La Nébuleuse de la Tarentule (30 Doradus), l’une des pouponnières stellaires les plus vigoureuses du Grand Nuage de Magellan, présente une énigme persistante. Contre toute attente, cette région émet bien moins de rayons X que les modèles théoriques ne le prédisent, malgré la présence de milliers de jeunes étoiles massives. Une équipe de chercheurs a combiné les données de quatre télescopes spatiaux pour identifier les mécanismes de cette perte d’énergie.
Le paradoxe de l’émission X
La Nébuleuse de la Tarentule, située à environ 160 000 années-lumière de la Voie lactée, est réputée pour son activité intense de formation d’étoiles. Elle abrite des milliers de jeunes étoiles massives qui émettent des vents stellaires puissants. Ces vents devraient normalement percuter le gaz environnant, le chauffant à des millions de degrés et le faisant briller intensément dans le spectre des rayons X.
Les modèles astrophysiques prévoyaient une forte émission de rayons X de la part de cette nébuleuse, en accord avec l’énergie injectée par les vents stellaires. Cependant, les observations effectuées avec l’Observatoire spatial à rayons X Chandra de la NASA ont révélé un rayonnement X beaucoup plus faible et diffus que ce qui était attendu. Cette divergence significative entre les prédictions et les données réelles a interpellé la communauté scientifique.

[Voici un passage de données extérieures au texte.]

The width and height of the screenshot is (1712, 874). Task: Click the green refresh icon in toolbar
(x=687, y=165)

Une enquête multi-télescopes
Pour résoudre cette énigme, une équipe dirigée par Jennifer Rodriguez de l’Université d’État de l’Ohio a entrepris une étude approfondie. Les chercheurs ont compilé et analysé des données provenant de quatre instruments spatiaux majeurs : l’Observatoire Chandra pour les rayons X, le télescope spatial James Webb pour l’infrarouge, le télescope spatial Hubble pour le visible, et des archives du télescope Spitzer, aujourd’hui retiré du service.

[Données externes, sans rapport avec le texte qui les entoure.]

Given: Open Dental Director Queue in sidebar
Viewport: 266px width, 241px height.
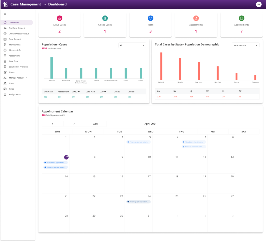Looking at the screenshot, I should [19, 34].
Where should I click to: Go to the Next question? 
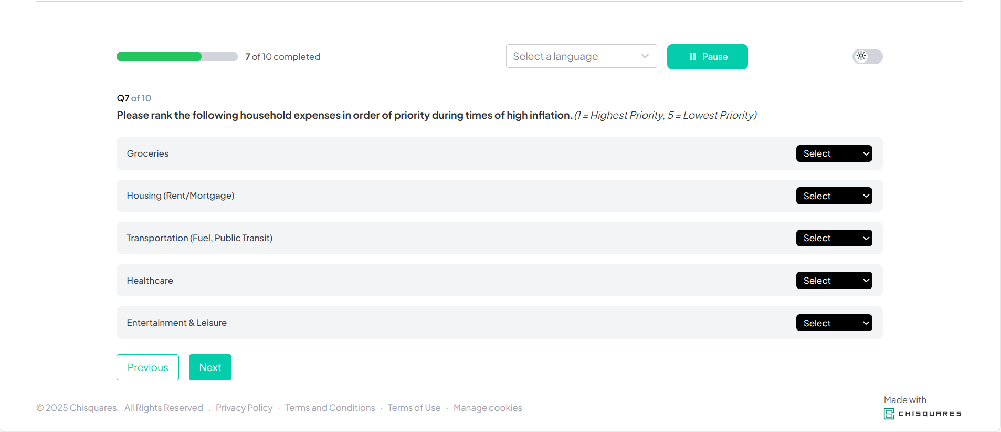tap(210, 367)
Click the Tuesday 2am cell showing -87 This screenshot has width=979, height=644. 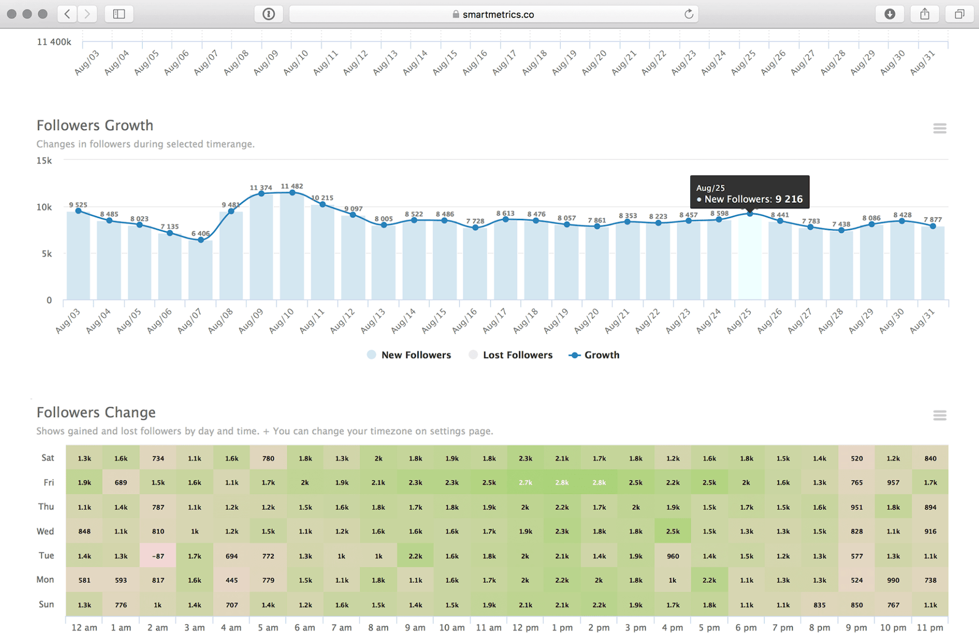[x=158, y=556]
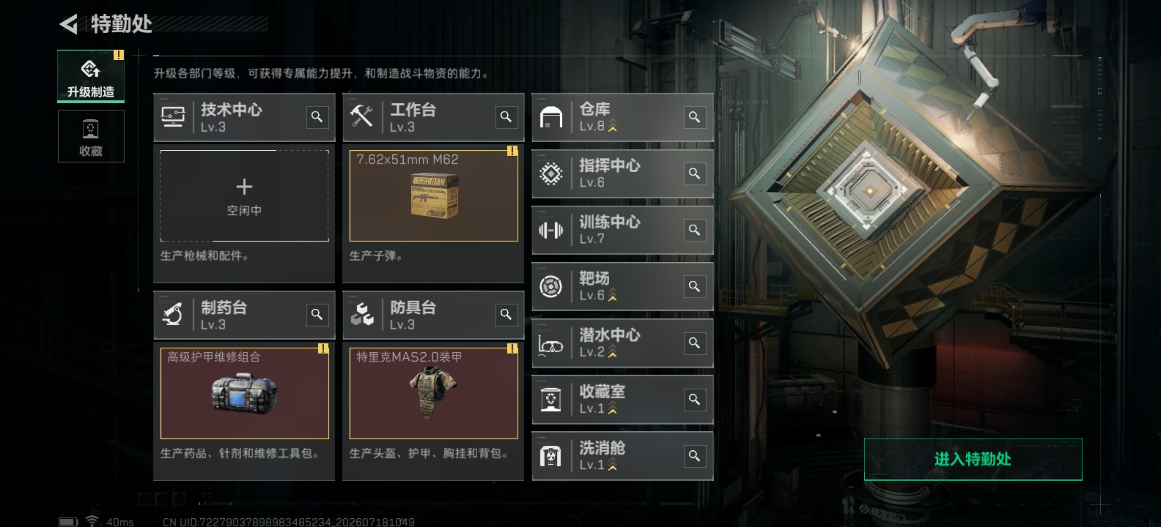Open the 技术中心 magnifier details icon
Image resolution: width=1161 pixels, height=527 pixels.
pyautogui.click(x=317, y=117)
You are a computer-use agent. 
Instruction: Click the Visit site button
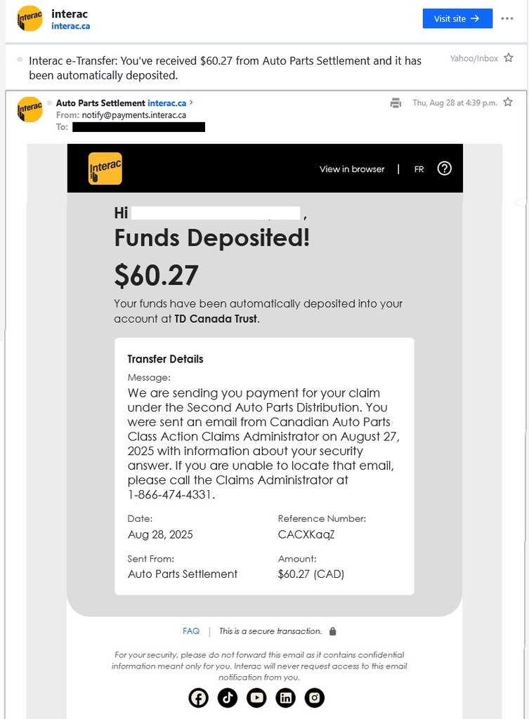coord(457,18)
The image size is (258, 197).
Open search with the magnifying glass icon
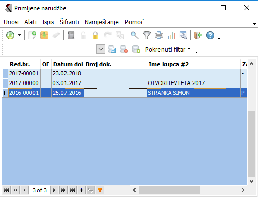(135, 35)
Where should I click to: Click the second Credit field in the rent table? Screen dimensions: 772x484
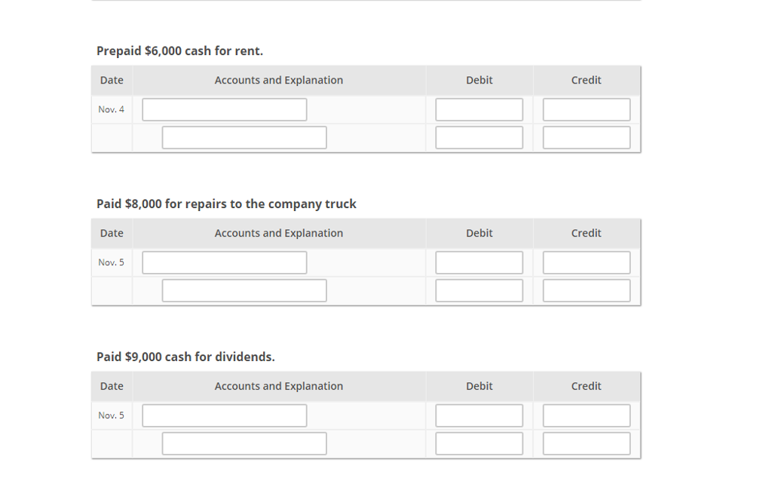point(586,136)
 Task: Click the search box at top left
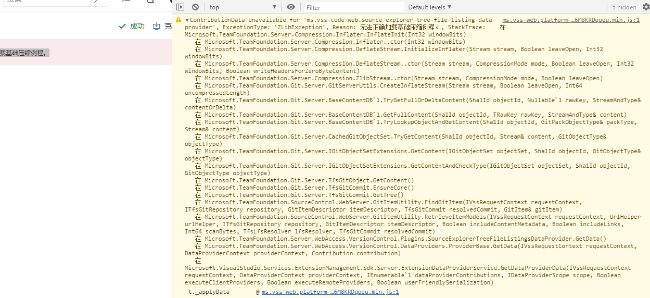(47, 2)
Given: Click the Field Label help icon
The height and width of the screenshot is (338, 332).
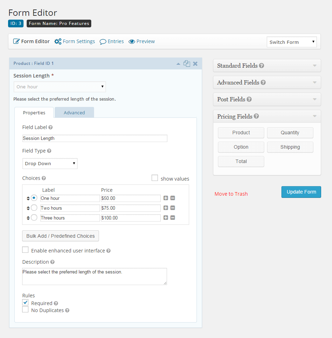Looking at the screenshot, I should tap(51, 127).
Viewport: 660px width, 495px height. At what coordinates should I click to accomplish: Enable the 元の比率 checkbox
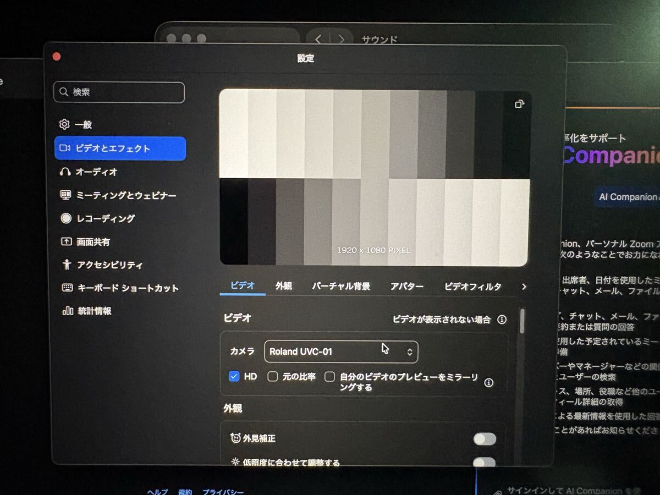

Cette approche multi-longueurs d’onde a permis de construire une image composite détaillée de la nébuleuse. Les données de Chandra (en bleu) ont tracé le gaz surchauffé par les ondes de choc. Celles de Webb (en rouge) ont révélé des milliers de jeunes étoiles nichées et la poussière froide. Hubble (en vert) a mis en évidence le gaz hydrogène plus chaud et les étoiles individuelles. L’ensemble a produit une vision inédite de 30 Doradus.

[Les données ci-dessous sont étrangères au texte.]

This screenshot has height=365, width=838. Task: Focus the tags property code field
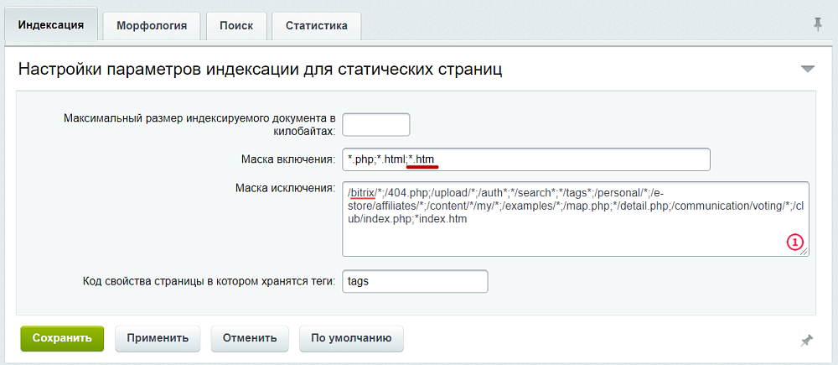click(415, 281)
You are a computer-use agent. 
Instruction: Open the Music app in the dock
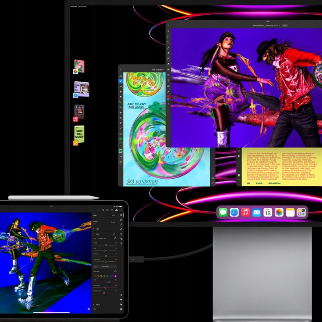pyautogui.click(x=245, y=213)
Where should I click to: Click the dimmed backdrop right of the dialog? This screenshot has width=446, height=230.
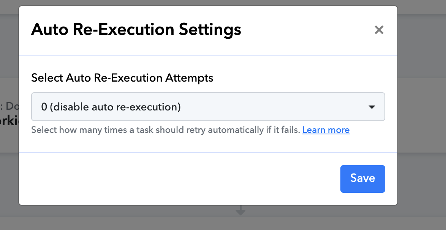pyautogui.click(x=422, y=114)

Trois échappatoires pour l’énergie perdue
L’analyse combinée des données a permis à l’équipe de conclure que l’énergie manquante s’échappe de la Nébuleuse de la Tarentule par trois mécanismes distincts. Premièrement, environ la moitié du gaz chaud produit par les vents stellaires s’échappe directement de la nébuleuse à travers des « trous » ou des canaux dans sa structure gazeuse. Le gaz n’est donc pas retenu suffisamment longtemps pour rayonner efficacement en X.
Deuxièmement, une partie du gaz, au lieu de s’échauffer comme prévu, se refroidit rapidement. Ce processus de refroidissement prématuré empêche également une émission significative de rayons X. Enfin, une proportion importante du rayonnement X émis est absorbée par le gaz froid et la poussière dense présents au sein même de la nébuleuse avant d’atteindre nos télescopes. Ce phénomène masque une partie de l’émission réelle.

Réviser les modèles de rétroaction stellaire
Ces découvertes remettent en question les modèles actuels de formation des étoiles massives et de leur interaction avec leur environnement, un processus appelé la rétroaction stellaire. La rétroaction des étoiles massives, via leurs vents et leurs explosions, est un facteur clé dans l’évolution des galaxies, car elle peut soit déclencher, soit freiner la formation de nouvelles étoiles.
Si la rétroaction est moins efficace pour chauffer et confiner le gaz que ce que l’on pensait, cela pourrait expliquer pourquoi la formation d’étoiles est parfois moins productive dans certaines galaxies. La Nébuleuse de la Tarentule offre ainsi un laboratoire unique pour affiner notre compréhension de ces processus fondamentaux qui façonnent l’univers.